**WORK TO COMPLETE:**
Give back every record below precisely as written.

**THE INPUT:**
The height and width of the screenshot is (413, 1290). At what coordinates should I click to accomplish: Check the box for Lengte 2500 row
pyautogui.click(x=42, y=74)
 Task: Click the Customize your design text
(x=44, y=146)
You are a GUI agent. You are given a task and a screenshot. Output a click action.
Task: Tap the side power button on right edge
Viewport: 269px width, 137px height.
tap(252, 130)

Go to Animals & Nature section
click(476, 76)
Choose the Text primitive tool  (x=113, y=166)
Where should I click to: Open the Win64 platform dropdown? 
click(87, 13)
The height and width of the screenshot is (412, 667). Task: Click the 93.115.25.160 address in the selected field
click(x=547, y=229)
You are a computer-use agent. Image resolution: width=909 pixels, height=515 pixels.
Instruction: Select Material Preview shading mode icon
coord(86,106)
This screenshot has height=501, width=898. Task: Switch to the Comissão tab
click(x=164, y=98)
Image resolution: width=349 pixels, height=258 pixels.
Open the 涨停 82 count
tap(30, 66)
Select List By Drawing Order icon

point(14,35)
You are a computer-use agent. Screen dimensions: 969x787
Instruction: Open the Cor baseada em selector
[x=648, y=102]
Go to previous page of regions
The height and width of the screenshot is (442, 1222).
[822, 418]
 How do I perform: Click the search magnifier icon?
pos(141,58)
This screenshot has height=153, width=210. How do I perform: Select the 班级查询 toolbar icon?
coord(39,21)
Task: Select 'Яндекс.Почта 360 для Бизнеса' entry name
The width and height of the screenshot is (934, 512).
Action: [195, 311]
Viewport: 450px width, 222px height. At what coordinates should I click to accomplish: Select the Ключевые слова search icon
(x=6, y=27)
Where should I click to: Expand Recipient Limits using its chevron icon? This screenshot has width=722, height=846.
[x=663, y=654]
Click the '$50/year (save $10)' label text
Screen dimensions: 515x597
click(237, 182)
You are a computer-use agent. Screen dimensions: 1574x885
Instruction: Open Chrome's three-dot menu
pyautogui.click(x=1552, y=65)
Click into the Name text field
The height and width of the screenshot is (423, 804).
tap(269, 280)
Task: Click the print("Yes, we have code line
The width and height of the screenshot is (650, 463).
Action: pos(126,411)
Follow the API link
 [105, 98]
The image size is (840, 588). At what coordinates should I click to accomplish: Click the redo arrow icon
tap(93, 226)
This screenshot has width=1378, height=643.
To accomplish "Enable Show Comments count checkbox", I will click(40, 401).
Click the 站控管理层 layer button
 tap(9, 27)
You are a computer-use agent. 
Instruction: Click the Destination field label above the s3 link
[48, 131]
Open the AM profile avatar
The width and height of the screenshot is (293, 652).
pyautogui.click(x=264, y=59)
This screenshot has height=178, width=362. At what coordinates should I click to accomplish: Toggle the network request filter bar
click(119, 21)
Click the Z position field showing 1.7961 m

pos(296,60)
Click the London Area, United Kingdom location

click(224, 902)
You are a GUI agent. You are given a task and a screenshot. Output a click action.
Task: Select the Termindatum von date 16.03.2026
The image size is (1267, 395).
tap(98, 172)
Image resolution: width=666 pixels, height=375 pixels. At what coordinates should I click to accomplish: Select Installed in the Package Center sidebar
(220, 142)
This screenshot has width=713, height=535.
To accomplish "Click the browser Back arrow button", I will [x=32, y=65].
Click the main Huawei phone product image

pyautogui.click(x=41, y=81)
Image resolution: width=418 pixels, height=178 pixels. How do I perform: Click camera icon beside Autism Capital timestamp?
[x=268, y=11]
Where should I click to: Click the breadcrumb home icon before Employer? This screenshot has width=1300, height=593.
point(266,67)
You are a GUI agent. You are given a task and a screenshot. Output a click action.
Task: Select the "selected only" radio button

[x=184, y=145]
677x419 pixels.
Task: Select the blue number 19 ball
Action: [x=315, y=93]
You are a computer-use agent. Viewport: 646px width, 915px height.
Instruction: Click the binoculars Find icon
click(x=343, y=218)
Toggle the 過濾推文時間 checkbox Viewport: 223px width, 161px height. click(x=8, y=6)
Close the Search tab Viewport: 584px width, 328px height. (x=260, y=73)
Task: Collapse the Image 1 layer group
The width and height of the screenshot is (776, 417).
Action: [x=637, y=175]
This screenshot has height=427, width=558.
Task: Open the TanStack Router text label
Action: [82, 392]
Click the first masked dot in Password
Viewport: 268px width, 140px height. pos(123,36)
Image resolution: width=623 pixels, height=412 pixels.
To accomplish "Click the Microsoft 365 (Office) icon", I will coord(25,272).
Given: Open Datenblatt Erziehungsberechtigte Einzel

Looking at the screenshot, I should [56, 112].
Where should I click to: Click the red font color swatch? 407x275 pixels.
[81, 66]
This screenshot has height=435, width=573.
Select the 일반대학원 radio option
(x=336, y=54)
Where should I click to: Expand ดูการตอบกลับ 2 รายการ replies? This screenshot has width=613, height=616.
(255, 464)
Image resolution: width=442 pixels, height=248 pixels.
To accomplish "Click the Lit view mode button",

**ANSWER BELOW:**
The height and width of the screenshot is (413, 1290). At what coordinates should I click to accomplish: Check the box for Lengte 2500 row
pyautogui.click(x=42, y=74)
 Task: Click the Customize your design text
(x=44, y=146)
You are a GUI agent. You are given a task and a screenshot. Output a click action.
Task: Tap the side power button on right edge
Viewport: 269px width, 137px height.
tap(252, 130)

Go to Animals & Nature section
click(476, 76)
Choose the Text primitive tool  (x=113, y=166)
Where should I click to: Open the Win64 platform dropdown? 
click(87, 13)
The height and width of the screenshot is (412, 667). Task: Click the 93.115.25.160 address in the selected field
click(x=547, y=229)
You are a computer-use agent. Image resolution: width=909 pixels, height=515 pixels.
Instruction: Select Material Preview shading mode icon
coord(86,106)
This screenshot has height=501, width=898. Task: Switch to the Comissão tab
click(x=164, y=98)
Image resolution: width=349 pixels, height=258 pixels.
Open the 涨停 82 count
tap(30, 66)
Select List By Drawing Order icon

point(14,35)
You are a computer-use agent. Screen dimensions: 969x787
Instruction: Open the Cor baseada em selector
[x=648, y=102]
Go to previous page of regions
The height and width of the screenshot is (442, 1222).
[822, 418]
 How do I perform: Click the search magnifier icon?
pos(141,58)
This screenshot has height=153, width=210. How do I perform: Select the 班级查询 toolbar icon?
coord(39,21)
Task: Select 'Яндекс.Почта 360 для Бизнеса' entry name
The width and height of the screenshot is (934, 512).
Action: [195, 311]
Viewport: 450px width, 222px height. At what coordinates should I click to accomplish: Select the Ключевые слова search icon
(x=6, y=27)
Where should I click to: Expand Recipient Limits using its chevron icon? This screenshot has width=722, height=846.
[x=663, y=654]
Click the '$50/year (save $10)' label text
Screen dimensions: 515x597
click(237, 182)
You are a computer-use agent. Screen dimensions: 1574x885
Instruction: Open Chrome's three-dot menu
pyautogui.click(x=1552, y=65)
Click into the Name text field
The height and width of the screenshot is (423, 804).
tap(269, 280)
Task: Click the print("Yes, we have code line
The width and height of the screenshot is (650, 463).
Action: pos(126,411)
Follow the API link
 [105, 98]
The image size is (840, 588). At what coordinates should I click to accomplish: Click the redo arrow icon
tap(93, 226)
This screenshot has width=1378, height=643.
To accomplish "Enable Show Comments count checkbox", I will click(40, 401).
Click the 站控管理层 layer button
 tap(9, 27)
You are a computer-use agent. 
Instruction: Click the Destination field label above the s3 link
[48, 131]
Open the AM profile avatar
The width and height of the screenshot is (293, 652).
pyautogui.click(x=264, y=59)
This screenshot has height=178, width=362. At what coordinates should I click to accomplish: Toggle the network request filter bar
click(119, 21)
Click the Z position field showing 1.7961 m

pos(296,60)
Click the London Area, United Kingdom location

click(224, 902)
You are a GUI agent. You are given a task and a screenshot. Output a click action.
Task: Select the Termindatum von date 16.03.2026
The image size is (1267, 395).
tap(98, 172)
Image resolution: width=666 pixels, height=375 pixels. At what coordinates should I click to accomplish: Select Installed in the Package Center sidebar
(220, 142)
This screenshot has width=713, height=535.
To accomplish "Click the browser Back arrow button", I will [x=32, y=65].
Click the main Huawei phone product image

pyautogui.click(x=41, y=81)
Image resolution: width=418 pixels, height=178 pixels. How do I perform: Click camera icon beside Autism Capital timestamp?
[x=268, y=11]
Where should I click to: Click the breadcrumb home icon before Employer? This screenshot has width=1300, height=593.
point(266,67)
You are a GUI agent. You are given a task and a screenshot. Output a click action.
Task: Select the "selected only" radio button

[x=184, y=145]
677x419 pixels.
Task: Select the blue number 19 ball
Action: [x=315, y=93]
You are a computer-use agent. Viewport: 646px width, 915px height.
Instruction: Click the binoculars Find icon
click(x=343, y=218)
Toggle the 過濾推文時間 checkbox Viewport: 223px width, 161px height. click(x=8, y=6)
Close the Search tab Viewport: 584px width, 328px height. (x=260, y=73)
Task: Collapse the Image 1 layer group
The width and height of the screenshot is (776, 417).
Action: [x=637, y=175]
This screenshot has height=427, width=558.
Task: Open the TanStack Router text label
Action: [82, 392]
Click the first masked dot in Password
Viewport: 268px width, 140px height. pos(123,36)
Image resolution: width=623 pixels, height=412 pixels.
To accomplish "Click the Microsoft 365 (Office) icon", I will coord(25,272).
Given: Open Datenblatt Erziehungsberechtigte Einzel

Looking at the screenshot, I should [56, 112].
Where should I click to: Click the red font color swatch? 407x275 pixels.
[81, 66]
This screenshot has height=435, width=573.
Select the 일반대학원 radio option
(x=336, y=54)
Where should I click to: Expand ดูการตอบกลับ 2 รายการ replies? This screenshot has width=613, height=616.
(255, 464)
Image resolution: width=442 pixels, height=248 pixels.
To accomplish "Click the Lit view mode button",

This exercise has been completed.